Le ministre britannique de l’Intérieur, Sajid Javid, doit maintenant décider s’il faut donner la priorité à la demande de la Suède ou au mandat d’extradition des États-Unis. Ce dernier porte sur des accusations de complot en vue de commettre une intrusion informatique, basées sur l’allégation qu’Assange aurait donné des conseils techniques à la lanceuse d’alerte Chelsea Manning ; elles peuvent entraîner une peine de prison allant jusqu’à de cinq ans.
Mais cette accusation n’est portée que pour que Washington puisse prétendre qu’Assange ne risque pas des décennies de prison ou la peine de mort en vertu de la loi sur l’espionnage. Cela crée des difficultés politiques et juridiques majeures pour le Royaume-Uni, qui seraient évitées en envoyant Assange en Suède sur la base de sa demande antérieure. De surcroît, le «viol» est l’infraction plus grave que celle officiellement citée par les États-Unis.
Assange est maintenant pris au piège d’un horrifiant processus extrajudiciaire dans lequel ses droits juridiques et démocratiques fondamentaux sont en train d’être détruits. Il a passé sept ans en détention arbitraire dans des conditions terribles à l’ambassade d’Équateur. Il purge actuellement une peine de 50 semaines à la prison de haute sécurité de Belmarsh, en isolement quasi total. Une bataille juridique en Suède prolongerait encore son incarcération, avant que la Suède n’offre une porte dérobée pour son extradition vers les États-Unis et vers un traitement plus brutal encore.
Le principal avantage politique pour le gouvernement de Theresa May de donner la priorité au mandat suédois serait de garantir le soutien du Parti travailliste à l’extradition d’Assange.
Le dirigeant travailliste Jeremy Corbyn porte désormais directement la responsabilité politique du sort du fondateur de WikiLeaks.
Dans les jours qui ont suivi l’enlèvement d’Assange à l’ambassade d’Équateur le 11 avril, plus de 100 députés, pour la plupart travaillistes de droite, ont signé une lettre multipartite à Javid et Diane Abbott, la ministre de l’Intérieur du ‘Cabinet fantôme’, qui leur demande «d’appuyer une action faisant que Julian Assange puisse être extradé en Suède».
Les députés ont envoyé la lettre après qu’Abbott et le dirigeant travailliste, Jeremy Corbyn, ont rompu des années de silence pour faire une déclaration pour la forme contre une extradition d’Assange aux États-Unis.
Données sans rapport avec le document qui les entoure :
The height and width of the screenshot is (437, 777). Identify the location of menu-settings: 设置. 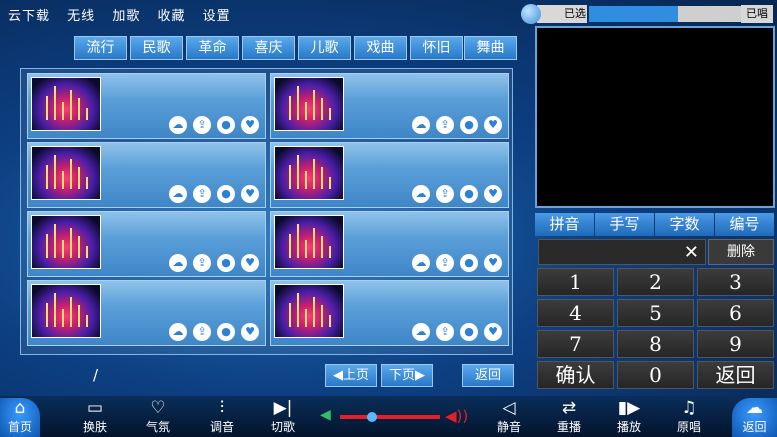
(217, 16).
Après que les travaillistes partisans de [l’ex-premier ministre Tony] Blair ont attaqué Corbyn et Abott pour avoir fait leur déclaration, tous deux sont immédiatement rentrés dans les rangs. Corbyn a dit à ITV News que si l’affaire suédoise était «reprise, alors il doit évidemment répondre à ces questions et à ces demandes concernant les accusations portées contre lui par les gens en Suède».
Les travaillistes, sous la direction de Corbyn, ont formulé un plan d’alternative pour réduire Assange au silence au nom de l'impérialisme britannique et américain. Si ce plan est mis en œuvre, Corbyn sera porté aux nues, non seulement par les blairistes, mais aussi par les principaux groupes de la pseudo-gauche britannique, le Socialist Party et le Socialist Workers Party ; ceux-ci ont insisté pour dire qu’: «Assange devrait être jugé en Suède si la femme qui a porté plainte persévère ».
Soulignant la monstrueuse criminalité du traitement d’Assange, le quotidien espagnol El Pais a indiqué que l’Équateur remettrait tous ses documents, téléphones portables, fichiers numériques, ordinateurs, clés USB et CD aux États-Unis et permettrait le 20 mai une fouille de sa chambre à son ambassade.
Baltasar Garzón, l’avocat d’Assange, a dénoncé «une violation absolue de l’institution de l’asile par l’Équateur… Il est incompréhensible que le pays qui lui a accordé sa protection profite maintenant de sa position privilégiée pour remettre ses possessions au pays qui le persécute. Ces possessions seront saisies sans mandat juridique, sans protéger les droits des réfugiés politiques, sans respecter la chaîne de responsabilité».